SOAL TERTULIS 1
Jawablah pertanyaan berikut berdasarkan kutipan tentang kategori sintaksis.
(a) Menurut Tata Bahasa Baku Bahasa Indonesia, apa saja empat kategori sintaksis utama bahasa Indonesia?
(b) Secara sintaksis, fungsi apa saja yang cenderung diduduki nomina?
(c) Apa saja tiga alat sintaksis yang peranannya tampaknya tidak sama antara bahasa yang satu dengan yang lain?
SOAL TERTULIS 2
Lanjutkan kutipan tentang kategori sintaksis mulai setelah kalimat terakhirnya.

KUTIPAN DOKUMEN
──────────
Menurut Tata Bahasa Baku Bahasa Indonesia (Alwi, dkk, 2003: 36), bahasa Indonesia memiliki empat kategori sintaksis yang utama, yaitu: (1) verba atau kata kerja, (2) nomina atau kata benda, (3) adjektiva atau kata sifat, dan (4) adverbia atau kata keterangan. Di samping kategori utama, terdapat juga kata tugas yang terdiri atas preposisi atau kata depan, konjungtor atau kata sambung, dan partikel.

Adapun pembicaraan kategori sintaksis dalam makalah ini menggabungkan kedua pendapat di atas, sehingga kategori sintaksis yang dibicarakan meliputi: (a) nomina dan frasa nominal, (b) verba dan frasa verbal, (c) adjektiva dan frasa adjektiva, (d) adverbia dan frasa adverbial, (e) numeralia dan frasa numeralia, (f) pronomina dan frasa pronominal, dan (g) frasa preposisional.

Dalam bahasa Indonesia ada sejumlah verba transitif yang objeknya tidak perlu ada atau keberadaannya ditanggalkan. Verba transitif yang objeknya tidak perlu ada atau menyatakan kebiasaan. Verba yaitu kelas kata yang memiliki makna berhubungan dengan (inheren)  perbuatan (aksi), proses atau keadaan yang bukan sifat atau kualitas.Dilihat dari bentuknya verba bisa berupa verba asal (misal: datang, mandi, tidur), bisa pula verba turunan (misal: mendarat, (mem)baca, bertemu, berjalan-jalan, campur tangan). Kata-kata berimbuhan me-, di-, ber-, ter-, -kan, dan i adalah kata yang berkategorikan verbal. Nomina atau kata benda yaitu kata yang mengacu pada manusia, benda, binatang, konsep atau pengertian (sesuatu yang dibendakan). Secara sintaksis nomina cenderung menduduki fungsi subjek, objek, dan pelengkap. Adjektiva atau kata sifat yaitu kata yang menyatakan sifat atau keadaaan. Adverbia yaitu kata yang menjelaskan verba, adjectiva, atau adverbia lain.
Alat-alat sintaksis
Eksistensi struktur sintaksis terkecil ditopang oleh urutan kata, bentuk kata, intonasi, bisa juga di tambah konektor yang berupa konjugasi. Peranan ketiga alat sintaksis (bentuk kata, intonasi, dan urutan kata) tampaknya tidak sama antara bahasa yang satu dengan yang lain.
──────────
DATA MENTAH
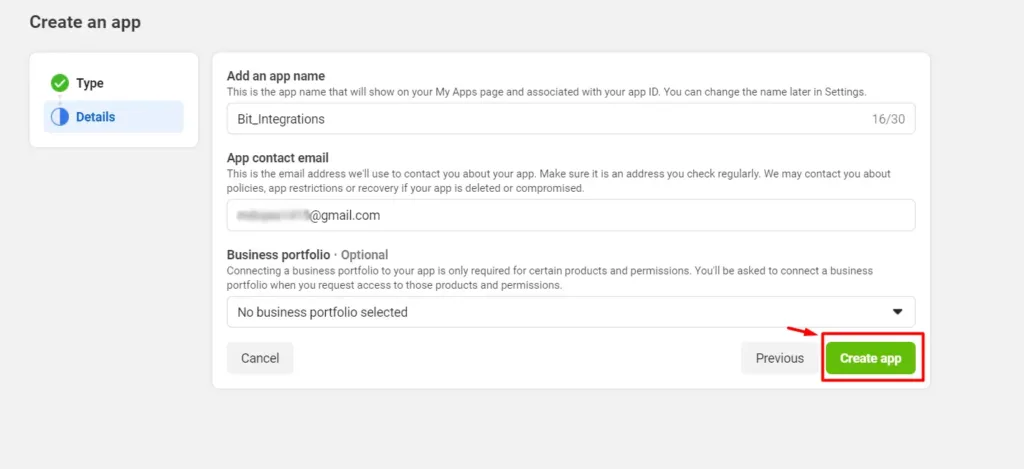Image resolution: width=1024 pixels, height=469 pixels.
Task: Click the half-filled circle icon beside Details
Action: tap(60, 117)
──────────
JAWABAN 1
(a) Verba atau kata kerja, nomina atau kata benda, adjektiva atau kata sifat, dan adverbia atau kata keterangan.
(b) Subjek, objek, dan pelengkap.
(c) Bentuk kata, intonasi, dan urutan kata.

JAWABAN 2
  1. Urutan kata | Dalam bahasa Indonesia urutan kata itu tampaknya sangat penting. Perbedaan urutan kata dapat menimbulkan perbedaan makna. Dalam bahasa latin yang memegang peranan penting dalan sintaksis bukanlah urutan kata melainkan bentuk kata. Meskipun letaknya dimana saja, tapi makna gramatikalnya tidak akan berubah dan tidak akan terjadi kesalahpahaman. 
  2. Bentuk kata | Kata dalam bahasa Indonesia dan dalam bahasa Latin memang tidak sama. Dalam bahasa Latin bentuk kata itu tampaknya berperan mutlak sedangkan dalam bahasa Indonesia tidak. Hal ini terjadi karena dalam bahasa Latin urutan kata hampir tak mempunyai peran, sedangkan dalam bahasa Indonesia urutan kata mempunyai peran.
  3. Intonasi | Batas antara subjek dan predikat dalam bahasa Indonesia biasanya ditandai dengan intonasi nada naik dan tekanan.
  4. Konektor | Konektor bertugas menghubungkan satu konstituen dengan yang lain, baik yang berada dalam kalimat maupun yang berada diluar kalimat. Dilihat dari sifat hubungannya dibedakan adanya 2 konektor yaitu konektor koordinatif dan subordinatif. Konektor koordinatif adalah konektor yang menghubungkan 2 buah konstituen yang sama kedudukannya atau sederajat. Kojungsinya berupa dan, atau, dan tetapi. Konektor subordinatif adalah konektor yang menghubungkan 2 buah konstituen yang kedudukannya tidak sederajat. Konstituen yang satu merupakan konstituen atasan dan konstituen yang lain menjadi konstituen bawahan. Konjungsinya berupa kalau, meskipun, dan karena.
Satuan-satuan sintaksis
Sintaksis memiliki satuan-satuan, diantaranya sebagai berikut:
  1. Kata | Dalam tataran morfologi, kata merupakan satuan terbesar (satuan terkecilnya adalah morfem). Tetapi dalam tataran sintaksis, kata merupakan satuan terkecil yang secara hierarkial menjadi komponen pembentuk satuan sintaksis yang lebih besar, yaitu frase. Dalam pembicaraan kata sebagai pengisi satuan sintaksis, pertama-tama harus kita bedakan dulu adanya 2 macam kata yaitu kata penuh dan kata tugas.
  2. Frase | Frase lazim didenfinisikan sebagai satuan gramatikal yang berupa gabungan kata yang bersifat nonprediktif atau lazim juga disebut gabungan kata yang mengisi salah satu fungsi sintaksis di dalam suatu kalimat.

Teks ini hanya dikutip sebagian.